One can understand that thoughts about failing to sacrifice goats and cows might be one plausible reason to why the rains are failing once again. They are trying to make sense of a world that is no longer making sense to anyone.
View all the photos from the group meetings: Discussing changes in the climate with men and women farmers in Kenya.
Getting understandable climate information out to farmers
To try and address this knowledge gap and to encourage farmers to try and test new farming practices that might be better suited for a variable climate, our theme Linking Knowledge with Action is collaborating with Shamba Shape Up, a farm-make over program in Kenya.
Shamba Shape Up helps farmers improve their agriculture production while explaining what climate change is and how farmers can adapt to it.
We are providing climate and agriculture information that is fed into the program. The goal for us is to reach farmers with climate information that makes sense to them and climate-smart farming techniques they can implement.
The team is also exploring how to use new and multi-scale communications platforms, including radio and video, to turn research and information into action on the ground, not just among a few farmers but thousands and even millions.
The work with Shamba Shape Up (SSU) is reaching more than 12 million farmers each week as they broadcast programs every Saturday and Sunday, in both English and Kiswahili, in a number of East African countries including Kenya, Uganda, Ethiopia and Tanzania.
In East Africa however, not everyone has a TV. That is why we are looking into expanding the work of SSU by engaging with innovative local partners.

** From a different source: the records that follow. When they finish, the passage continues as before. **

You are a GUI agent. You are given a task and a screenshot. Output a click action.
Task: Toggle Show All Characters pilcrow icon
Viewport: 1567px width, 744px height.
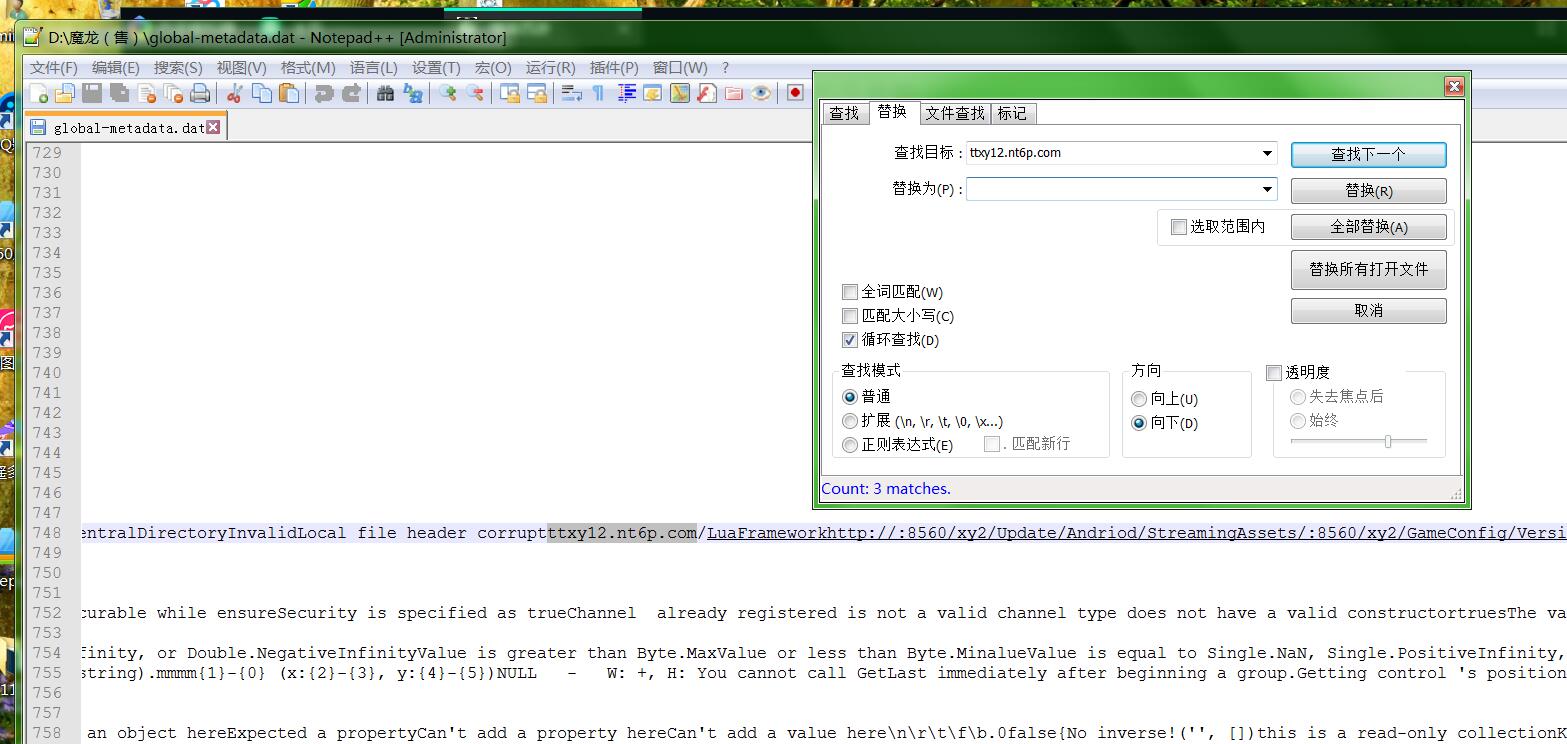(598, 93)
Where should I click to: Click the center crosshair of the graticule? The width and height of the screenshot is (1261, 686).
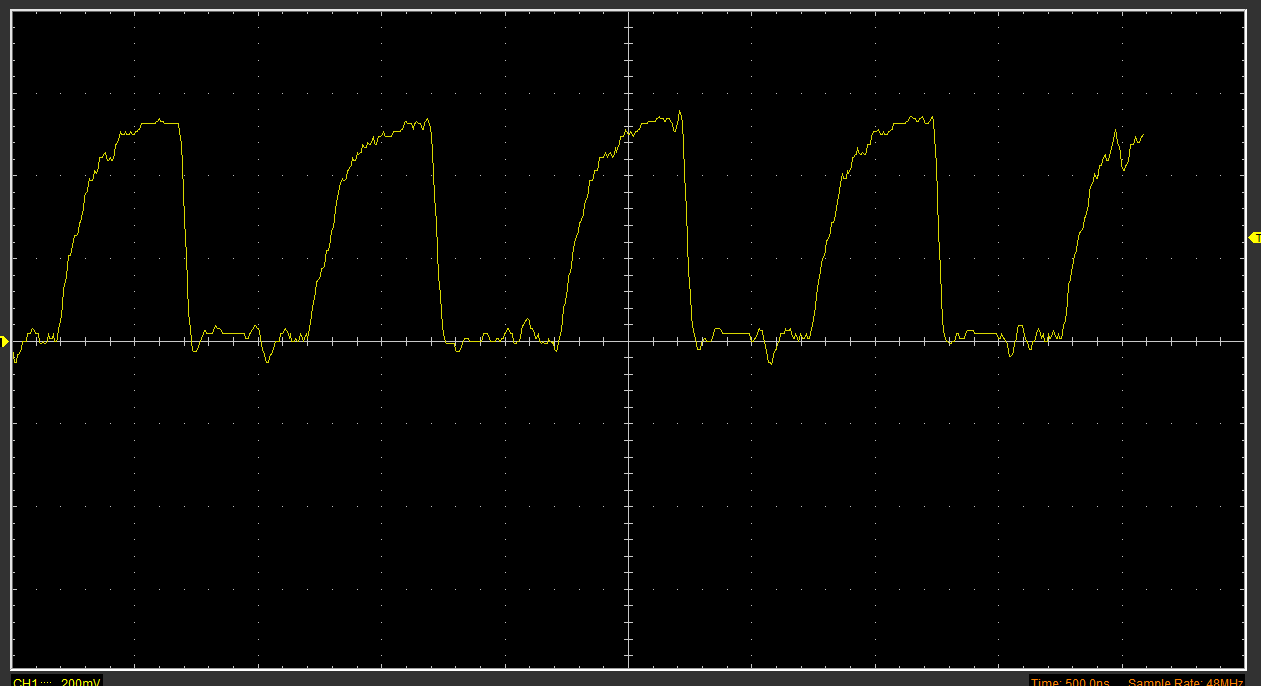click(628, 342)
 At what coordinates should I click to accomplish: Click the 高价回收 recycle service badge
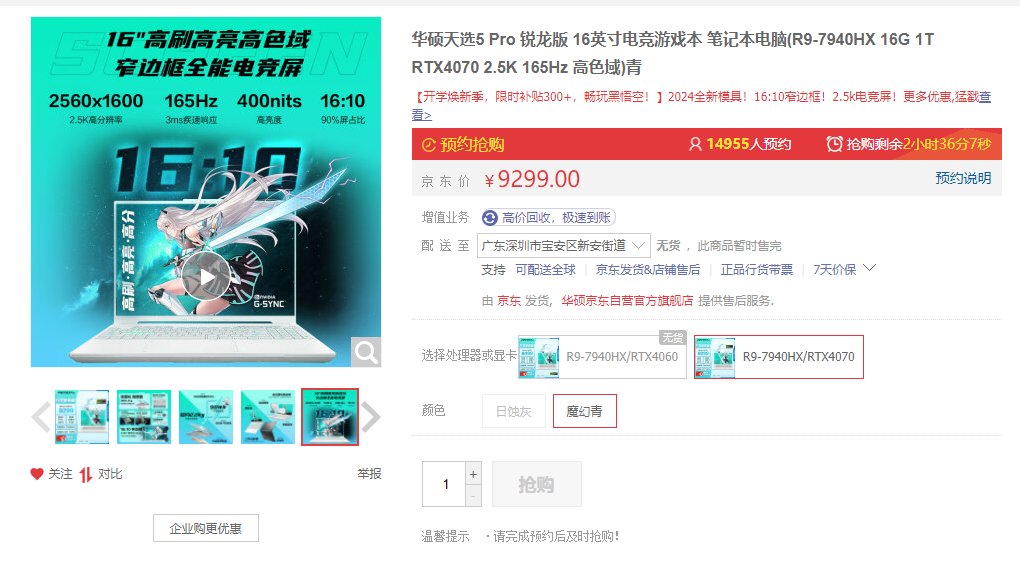[548, 217]
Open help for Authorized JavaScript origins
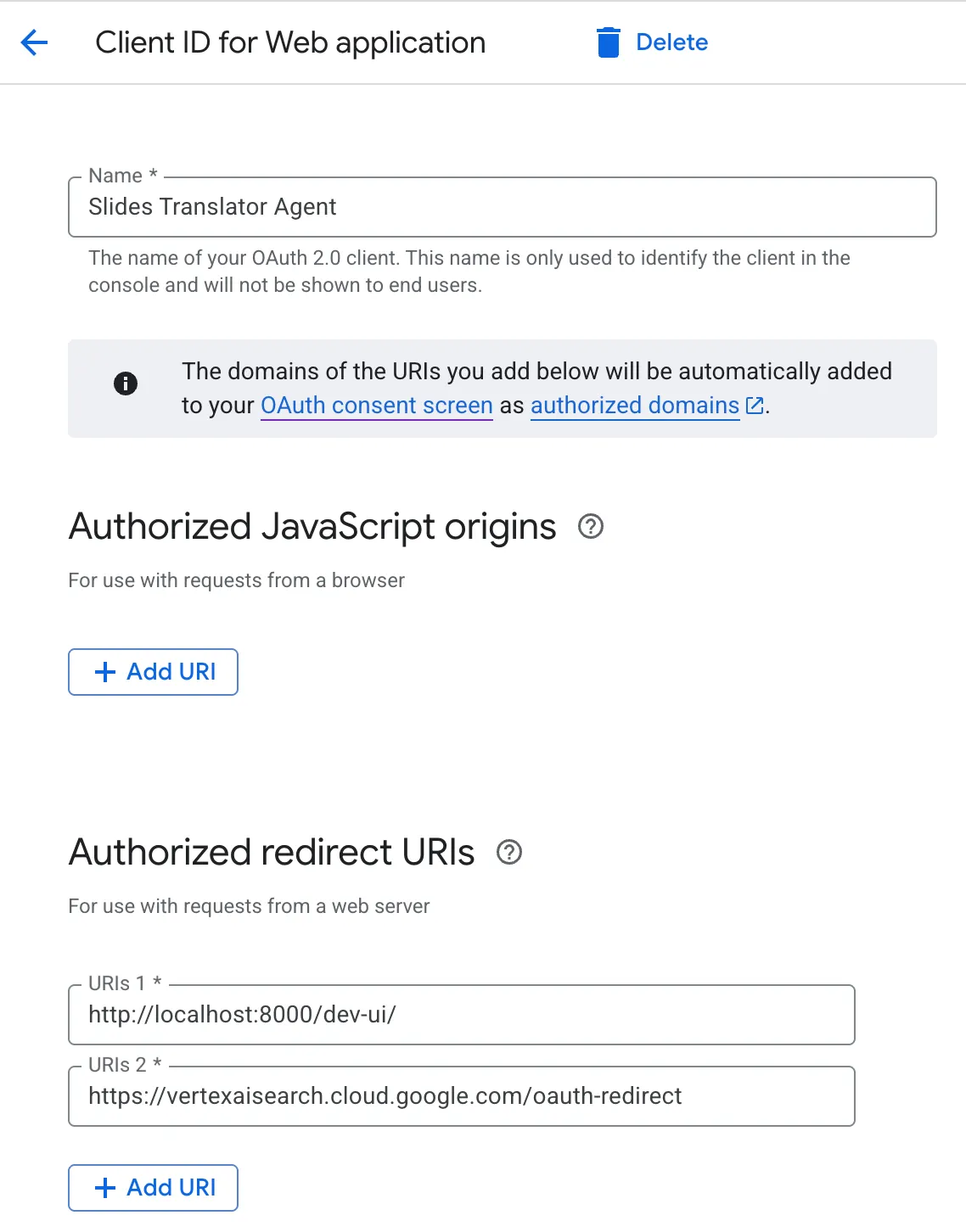Viewport: 966px width, 1232px height. [591, 526]
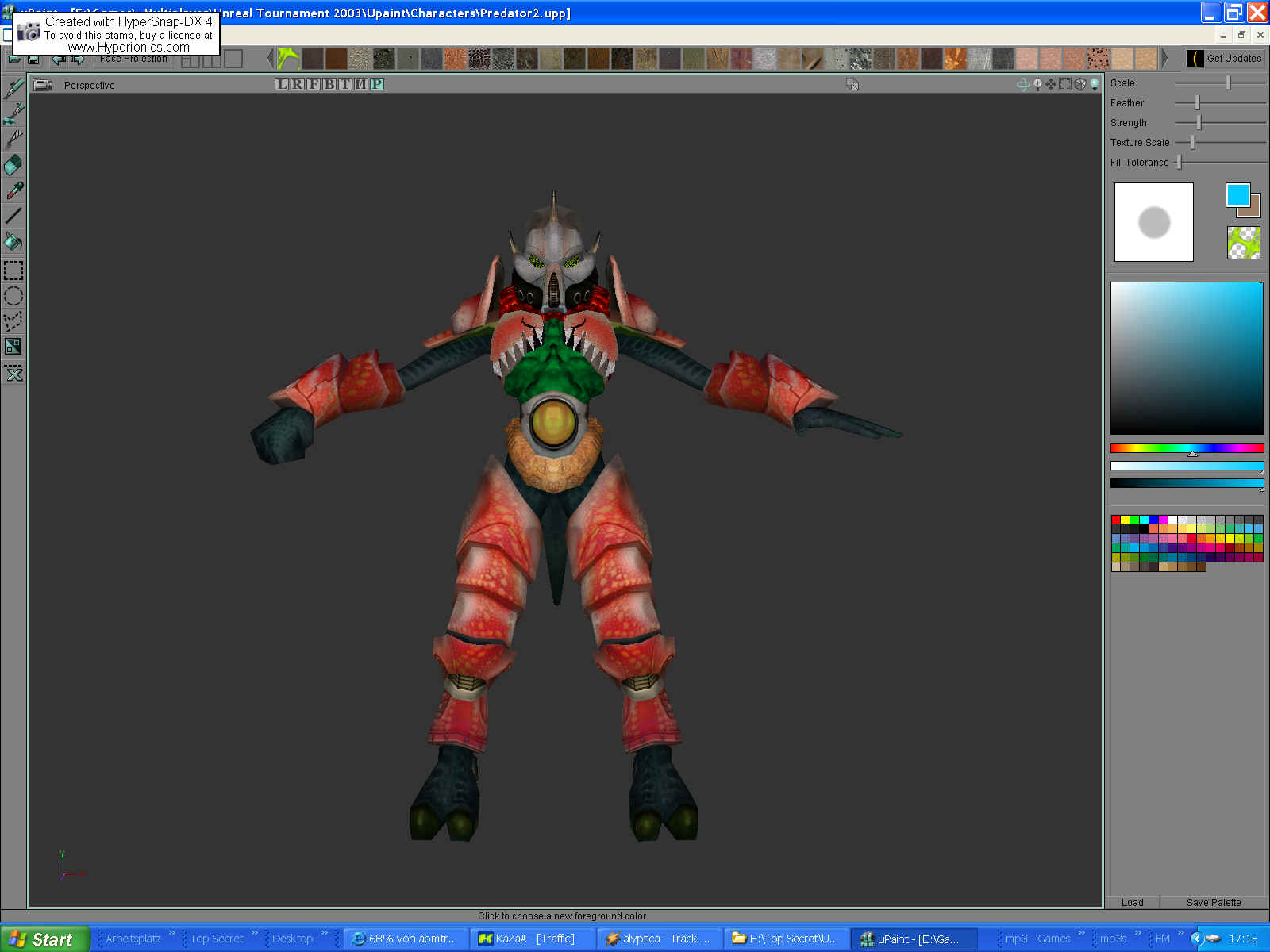Switch viewport to Top view via T button
The width and height of the screenshot is (1270, 952).
coord(346,84)
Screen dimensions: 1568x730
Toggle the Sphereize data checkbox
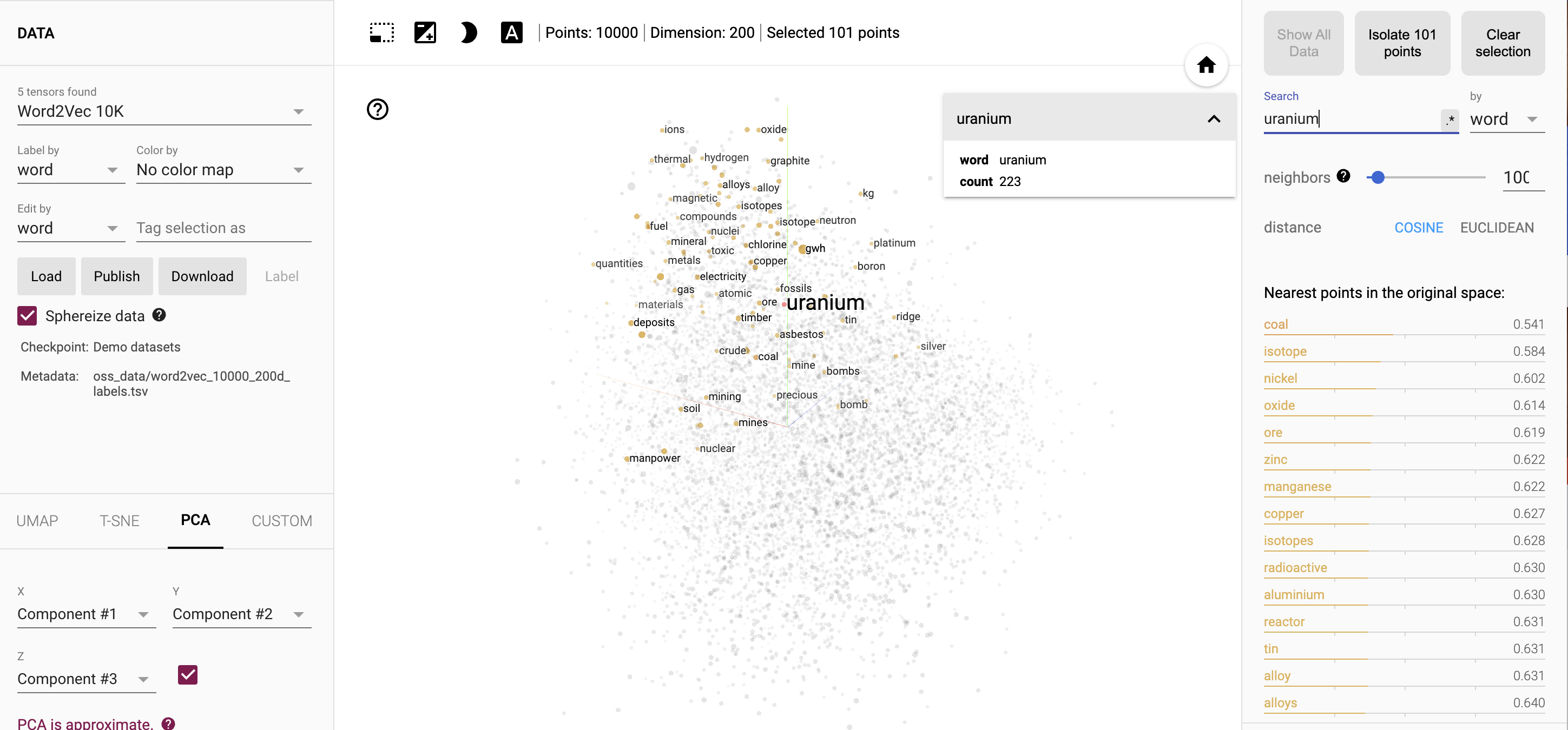click(27, 316)
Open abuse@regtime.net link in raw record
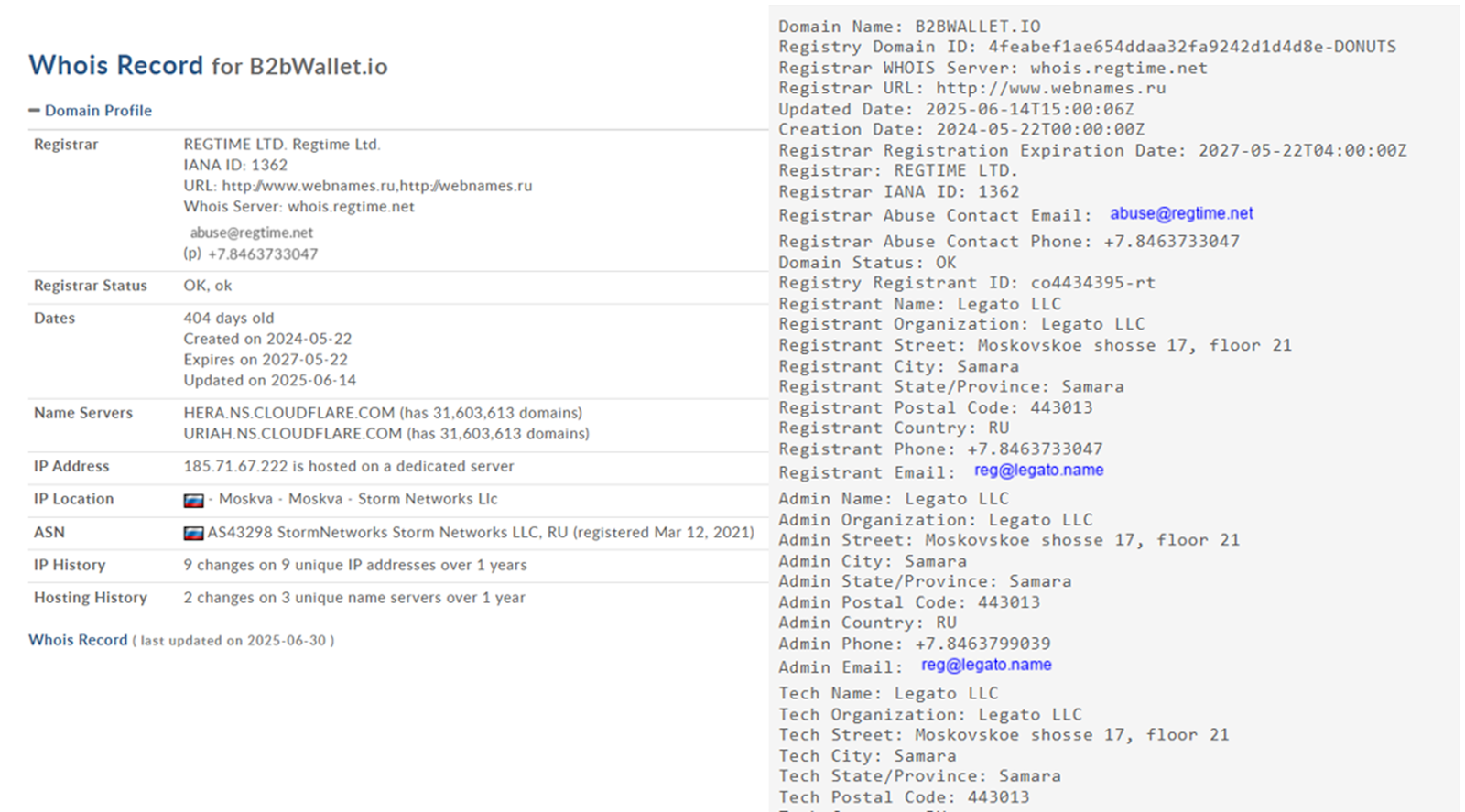 1181,213
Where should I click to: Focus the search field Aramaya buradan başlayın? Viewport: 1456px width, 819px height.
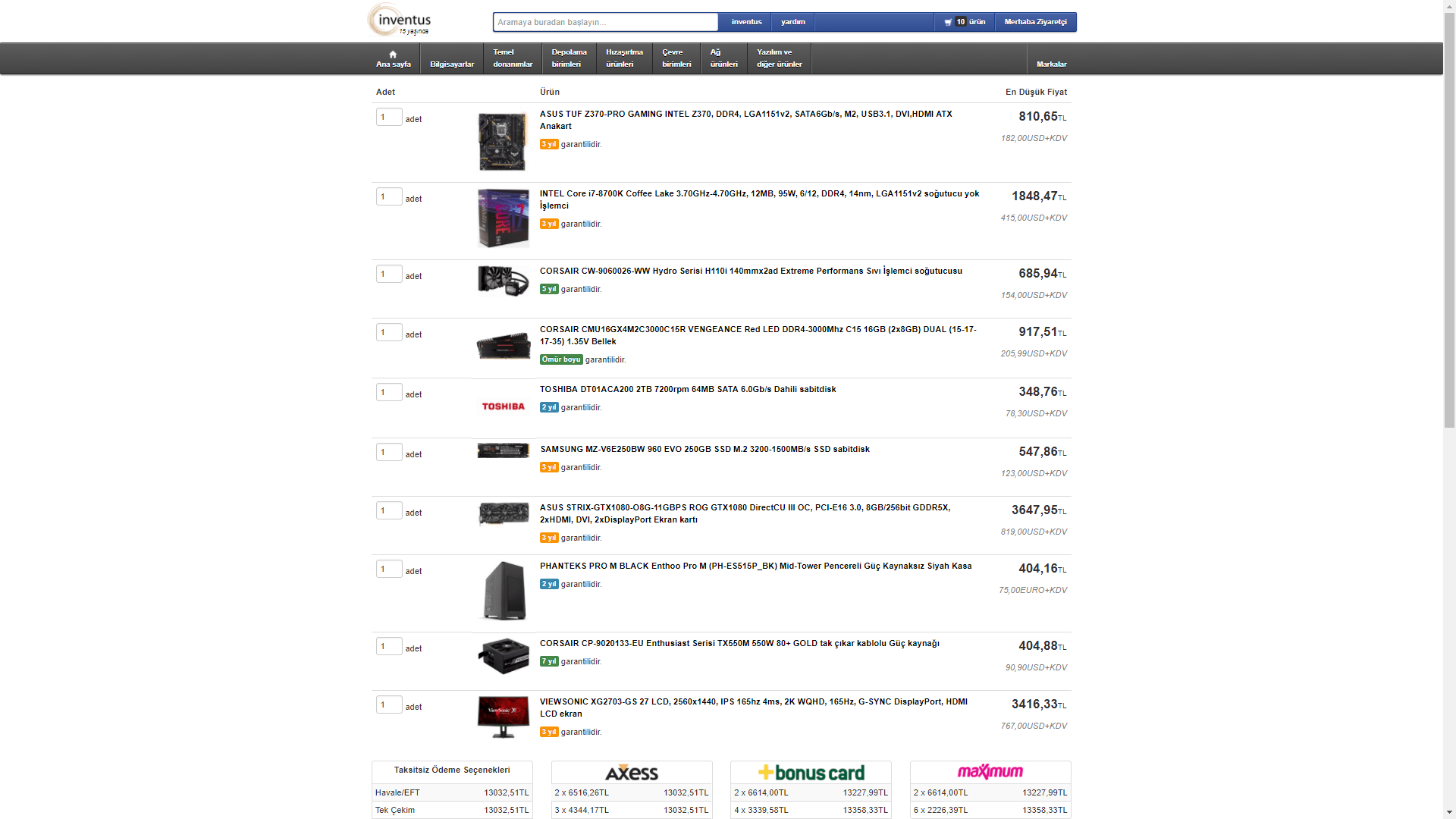click(605, 22)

One of these partners is Groots Kenya.
Groots is a network of women self-help groups and community organizations in the country. They will show they program in several of the groups they are working with, further expanding the target audience and people who are reached by information about agriculture and climate change.
Watch a CCAFS-supported episode of Shamba Shape Up where farmers Cecilia and Philip who need assistance on how to make a farming plan, grow sorghum, planting trees and rain harvesting.
Cecilia Schubert works as a Communications Officer for CCAFS Theme 4, including Linking Knowledge to Action. She joined the testing of the upcoming participatory action research manual on gender-related and social inclusion issues. The guide will be released later this year.
The session mentioned in the story might come to change depending on the results from testing it in Western Kenya and Ghana.